We asked this question while leading a project with a major state university to make it easier for parents to pay tuition. Parents have to first get their student to sign them up for access to their account. Then they have to figure out how to pay. This university relied on two different systems depending on whether a parent wanted to make installment payments or pay the full amount at the start of the term. Parents were understandably confused. One leader in the Bursar’s Office was reluctant to change the process at first, saying “people just need to read.” Then we showed them clips from usability tests with parents. They threw their support behind the changes, and the streamlined site delighted parents. A little empathy for your users goes a long way!
In short, every investment we’ve seen schools make to simplify, streamline and clarify the admissions and money part of the experience for students and parents pays dividends for years.
12 Steps to Improve your Admissions, Cost and Financial Aid Content
Identifying Opportunities and Prioritizing Improvements
This is a straightforward approach to identifying and prioritizing improvements to your admissions and financial aid sites.
1. Know your Red Routes for admissions, cost and aid.
Red routes are a metaphor we use in information architecture, borrowed from London’s city traffic planners. 5% of London’s streets carry 30% of the city’s traffic, and if they get blocked, movement in that area quickly grinds to a halt. So they work hard to keep them open. You may also hear them called Top Tasks – it’s the same idea.
Red routes for admissions, cost and financial aid are things like:
- Who do I contact for this specific question I have?
- What are my realistic chances of acceptance?
- Could I possibly afford this school?
Download a PDF of our comprehensive list of red routes for the admissions, cost and aid parts of your website based on decades of research with students and parents.
2. Review analytics on the current sites, and set up analytics KPIs to track how people progress on these Red Routes.
Within the admissions, cost and financial aid parts of a higher ed website the KPIs we most often see schools focusing on include:
- Attribution modeling for enrollment campaigns that lead to key conversions
- Application starts and completions
- How many people are scheduling visits
- How many people are hitting a significant % of the key pages along one of the Red Routes
- Scroll depth on key Red Route pages (demonstrates engagement)
Consider installing behavioral heat map tracking on key pages along your Red Routes if you don’t have this already. They show how far people scroll, where they move their mouse and where they click. This isn’t the same as eye tracking but has proven to be a good proxy for attention.
These visualizations help your enrollment team see how people respond to their content, and whether their efforts should be concentrated in other areas. This is an example of a heat map for a college home page compared to a degree program page. Color indicates any place where their mouse hovered or they tried to click.
3. Walk through the Red Routes yourself.
Fill out an RFI. Schedule a visit. Set up an account on the application portal, then apply.
4. Test your Red Routes with real students and parents.
You can do moderated or unmoderated usability tests.
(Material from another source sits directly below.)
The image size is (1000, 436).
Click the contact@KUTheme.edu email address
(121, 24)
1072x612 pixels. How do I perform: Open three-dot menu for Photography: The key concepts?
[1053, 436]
We recommend doing comparative testing as well, where they try something on 3 different sites including yours.
5. Talk to the people who talk to students and parents during the process.
What do they have to help people figure out on your website? Listen for what workarounds they offer students and parents in understanding and navigating your processes. If they have to explain to people how to navigate the website, or how to do something that is different from or missing from what’s on the website, you’ve found an opportunity for improvement.
6. Based on all of the above, outline what students and parents need to know, or what advice they should be given to navigate the Red Routes successfully.
Compile a list of these things and where they’re needed, and hold this for when you map out your content changes.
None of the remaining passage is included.